## SELECTED EXTRACT
___
Morocco has adopted a stimulus plan focused on three axes seeking to set up universal health coverage for all citizens, a better pension plan and an enhanced family allowance system, aimed at helping its economy recover from the COVID-19 crisis, said minister of economy and finance Mohamed Benchaâboun during a recent virtual conference held as part of the annual meetings of the IMF and the World Bank.
The economic recovery plan, based on royal guidelines, comes in response to the COVID-19 pandemic that has shown some deficiencies and prompted the public authorities to review the country’s social and economic priorities, said Mr Benchaâboun during the conference, dedicated to ‘Morocco’s Experience in Response to the COVID-19 Crisis’.
The stimulus plan’s goal is to boost the economy, enhance social protection, support productive sectors, especially SMEs, help to create jobs and preserve sources of income.
The plan will be launched on 1 January, said Mr Benchaâboun, adding the goal to include 22m Moroccans in the compulsory health insurance system in the two coming years as “an extraordinary challenge”.
To ensure success to this package, he said 11% of the country’s GDP has been earmarked for the economic recovery. “Of this 11%, 7% of GDP will be earmarked for everything related to the state guarantees granted to the economy, while 4 % will be allotted to a strategic investment fund, namely the Mohammed VI Investment Fund.”
The minister said the plan also provides for the reform of the public sector with the restructuring of public institutions, setting up a national agency for the strategic management of state investments and maintaining the macroeconomic stability.
___
## EXTRACTED ENTRIES
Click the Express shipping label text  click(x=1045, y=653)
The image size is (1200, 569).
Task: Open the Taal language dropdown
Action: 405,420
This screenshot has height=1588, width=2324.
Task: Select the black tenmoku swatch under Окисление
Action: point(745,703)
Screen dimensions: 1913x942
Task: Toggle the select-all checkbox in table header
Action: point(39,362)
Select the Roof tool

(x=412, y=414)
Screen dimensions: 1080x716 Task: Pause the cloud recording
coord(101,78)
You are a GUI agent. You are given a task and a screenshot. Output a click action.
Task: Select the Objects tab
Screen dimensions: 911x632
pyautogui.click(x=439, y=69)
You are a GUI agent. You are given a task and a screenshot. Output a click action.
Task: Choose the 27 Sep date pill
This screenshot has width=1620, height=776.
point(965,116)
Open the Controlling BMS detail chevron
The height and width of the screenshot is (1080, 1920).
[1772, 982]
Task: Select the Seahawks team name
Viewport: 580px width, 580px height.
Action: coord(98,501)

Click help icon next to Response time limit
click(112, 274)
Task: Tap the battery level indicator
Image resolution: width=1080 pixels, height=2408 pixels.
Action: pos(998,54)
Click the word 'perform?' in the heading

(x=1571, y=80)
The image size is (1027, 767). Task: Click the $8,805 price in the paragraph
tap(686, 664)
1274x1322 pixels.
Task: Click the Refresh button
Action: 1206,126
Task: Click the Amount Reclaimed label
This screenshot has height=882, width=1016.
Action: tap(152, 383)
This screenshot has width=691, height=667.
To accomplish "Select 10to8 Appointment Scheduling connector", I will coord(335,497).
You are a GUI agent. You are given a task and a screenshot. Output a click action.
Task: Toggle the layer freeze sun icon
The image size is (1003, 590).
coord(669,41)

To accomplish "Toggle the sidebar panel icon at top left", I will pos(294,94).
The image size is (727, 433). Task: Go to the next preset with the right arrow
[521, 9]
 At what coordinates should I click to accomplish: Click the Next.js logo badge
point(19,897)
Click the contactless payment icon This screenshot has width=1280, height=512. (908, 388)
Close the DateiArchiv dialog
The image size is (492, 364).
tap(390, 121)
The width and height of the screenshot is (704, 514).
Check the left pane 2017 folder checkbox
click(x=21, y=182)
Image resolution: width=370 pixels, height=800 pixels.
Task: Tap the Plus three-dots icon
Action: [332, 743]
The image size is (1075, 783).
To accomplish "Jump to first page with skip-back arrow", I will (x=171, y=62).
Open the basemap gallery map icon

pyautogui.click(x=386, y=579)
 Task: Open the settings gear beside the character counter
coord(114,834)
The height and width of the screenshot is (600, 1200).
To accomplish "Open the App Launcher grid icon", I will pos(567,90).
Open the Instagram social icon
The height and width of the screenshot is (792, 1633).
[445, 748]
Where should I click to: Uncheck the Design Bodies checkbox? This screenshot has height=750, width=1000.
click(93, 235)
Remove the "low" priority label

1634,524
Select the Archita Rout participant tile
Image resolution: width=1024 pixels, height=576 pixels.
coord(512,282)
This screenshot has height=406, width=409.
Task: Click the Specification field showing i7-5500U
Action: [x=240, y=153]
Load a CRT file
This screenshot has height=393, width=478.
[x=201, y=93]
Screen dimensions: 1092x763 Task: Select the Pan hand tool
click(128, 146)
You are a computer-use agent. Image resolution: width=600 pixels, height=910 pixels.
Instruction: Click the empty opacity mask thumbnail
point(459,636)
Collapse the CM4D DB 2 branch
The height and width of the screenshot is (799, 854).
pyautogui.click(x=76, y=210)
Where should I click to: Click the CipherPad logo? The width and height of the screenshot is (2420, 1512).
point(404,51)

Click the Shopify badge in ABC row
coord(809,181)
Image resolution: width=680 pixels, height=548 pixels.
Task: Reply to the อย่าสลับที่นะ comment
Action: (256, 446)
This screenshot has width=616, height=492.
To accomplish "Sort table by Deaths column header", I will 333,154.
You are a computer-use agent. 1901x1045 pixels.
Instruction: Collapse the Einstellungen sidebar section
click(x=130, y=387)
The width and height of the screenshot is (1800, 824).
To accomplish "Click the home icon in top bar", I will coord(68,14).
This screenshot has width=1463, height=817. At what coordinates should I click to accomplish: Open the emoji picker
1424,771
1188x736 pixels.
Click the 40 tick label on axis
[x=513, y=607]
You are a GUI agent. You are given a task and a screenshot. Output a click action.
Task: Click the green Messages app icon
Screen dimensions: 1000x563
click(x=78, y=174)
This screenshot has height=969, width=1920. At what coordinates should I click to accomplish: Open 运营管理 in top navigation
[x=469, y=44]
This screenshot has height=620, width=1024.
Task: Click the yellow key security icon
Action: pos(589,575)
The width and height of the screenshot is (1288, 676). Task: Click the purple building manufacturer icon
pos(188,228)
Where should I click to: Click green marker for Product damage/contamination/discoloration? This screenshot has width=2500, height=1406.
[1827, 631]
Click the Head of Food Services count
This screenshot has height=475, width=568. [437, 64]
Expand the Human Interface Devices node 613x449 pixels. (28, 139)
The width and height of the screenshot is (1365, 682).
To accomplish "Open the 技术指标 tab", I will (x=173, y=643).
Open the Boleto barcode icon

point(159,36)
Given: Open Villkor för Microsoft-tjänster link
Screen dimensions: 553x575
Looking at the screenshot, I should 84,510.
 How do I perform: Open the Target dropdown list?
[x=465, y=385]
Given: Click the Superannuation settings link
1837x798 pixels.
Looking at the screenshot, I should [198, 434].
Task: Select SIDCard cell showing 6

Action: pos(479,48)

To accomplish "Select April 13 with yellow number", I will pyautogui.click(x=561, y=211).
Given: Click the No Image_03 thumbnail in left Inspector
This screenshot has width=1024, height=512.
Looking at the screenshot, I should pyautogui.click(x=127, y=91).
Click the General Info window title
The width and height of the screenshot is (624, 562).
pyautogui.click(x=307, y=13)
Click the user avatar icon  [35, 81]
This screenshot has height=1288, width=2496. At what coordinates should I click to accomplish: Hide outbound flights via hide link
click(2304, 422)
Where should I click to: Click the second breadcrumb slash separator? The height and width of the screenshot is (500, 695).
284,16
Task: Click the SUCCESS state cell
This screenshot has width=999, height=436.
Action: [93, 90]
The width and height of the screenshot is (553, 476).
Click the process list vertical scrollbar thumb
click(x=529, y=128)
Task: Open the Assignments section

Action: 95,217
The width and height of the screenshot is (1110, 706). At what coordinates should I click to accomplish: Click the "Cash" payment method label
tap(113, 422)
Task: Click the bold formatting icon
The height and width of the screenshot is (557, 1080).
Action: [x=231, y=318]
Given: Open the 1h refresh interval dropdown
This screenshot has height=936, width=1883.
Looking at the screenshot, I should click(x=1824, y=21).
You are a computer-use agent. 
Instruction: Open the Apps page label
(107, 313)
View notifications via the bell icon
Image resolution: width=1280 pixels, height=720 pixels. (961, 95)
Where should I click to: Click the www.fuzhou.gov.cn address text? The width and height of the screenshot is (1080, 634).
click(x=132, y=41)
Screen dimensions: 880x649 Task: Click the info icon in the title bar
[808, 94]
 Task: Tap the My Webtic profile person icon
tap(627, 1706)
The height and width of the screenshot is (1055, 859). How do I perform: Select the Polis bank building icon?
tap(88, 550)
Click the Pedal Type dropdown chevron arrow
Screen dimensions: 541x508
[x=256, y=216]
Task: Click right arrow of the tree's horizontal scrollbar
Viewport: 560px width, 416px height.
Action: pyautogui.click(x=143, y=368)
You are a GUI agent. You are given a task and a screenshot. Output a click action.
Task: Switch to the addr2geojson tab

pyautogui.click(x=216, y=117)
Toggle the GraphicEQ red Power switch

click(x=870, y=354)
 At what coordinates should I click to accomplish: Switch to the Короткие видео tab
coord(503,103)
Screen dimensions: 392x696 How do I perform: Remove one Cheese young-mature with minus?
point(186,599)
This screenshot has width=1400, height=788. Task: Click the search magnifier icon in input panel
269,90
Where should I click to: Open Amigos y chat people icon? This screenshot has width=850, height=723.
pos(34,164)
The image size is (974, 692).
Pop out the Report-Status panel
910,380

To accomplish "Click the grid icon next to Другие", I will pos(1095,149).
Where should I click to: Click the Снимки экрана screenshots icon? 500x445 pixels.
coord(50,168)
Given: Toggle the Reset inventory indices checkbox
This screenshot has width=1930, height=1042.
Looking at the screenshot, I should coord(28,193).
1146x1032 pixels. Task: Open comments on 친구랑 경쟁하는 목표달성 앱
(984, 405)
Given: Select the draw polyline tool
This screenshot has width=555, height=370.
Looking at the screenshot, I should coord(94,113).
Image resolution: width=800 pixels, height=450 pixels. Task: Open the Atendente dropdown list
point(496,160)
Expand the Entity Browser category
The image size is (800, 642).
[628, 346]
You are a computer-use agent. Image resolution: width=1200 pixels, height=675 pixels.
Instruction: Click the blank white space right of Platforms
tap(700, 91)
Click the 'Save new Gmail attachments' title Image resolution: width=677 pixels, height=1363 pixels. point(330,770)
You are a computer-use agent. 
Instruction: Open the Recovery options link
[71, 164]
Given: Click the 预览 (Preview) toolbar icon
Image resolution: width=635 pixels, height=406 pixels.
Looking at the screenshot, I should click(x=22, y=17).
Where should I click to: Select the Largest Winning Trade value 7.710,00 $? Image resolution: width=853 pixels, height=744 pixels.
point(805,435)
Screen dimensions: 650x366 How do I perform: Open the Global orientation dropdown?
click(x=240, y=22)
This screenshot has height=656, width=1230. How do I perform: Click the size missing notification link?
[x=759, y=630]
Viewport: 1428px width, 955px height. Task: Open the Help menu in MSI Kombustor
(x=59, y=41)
___
## ACTIVITY LIST
[a] Translate into Spanish this sentence from the article on Morocco's stimulus plan: "The stimulus plan’s goal is to boost the economy, enhance social protection, support productive sectors, especially SMEs, help to create jobs and preserve sources of income."
[b] According to the article on Morocco's stimulus plan, what share of GDP will go to the Mohammed VI Investment Fund?

## ANSWER SECTION
[a] El objetivo del plan de estímulo es impulsar la economía, reforzar la protección social, apoyar a los sectores productivos, en especial a las pymes, ayudar a crear empleo y preservar las fuentes de ingresos.

[b] 4% of GDP.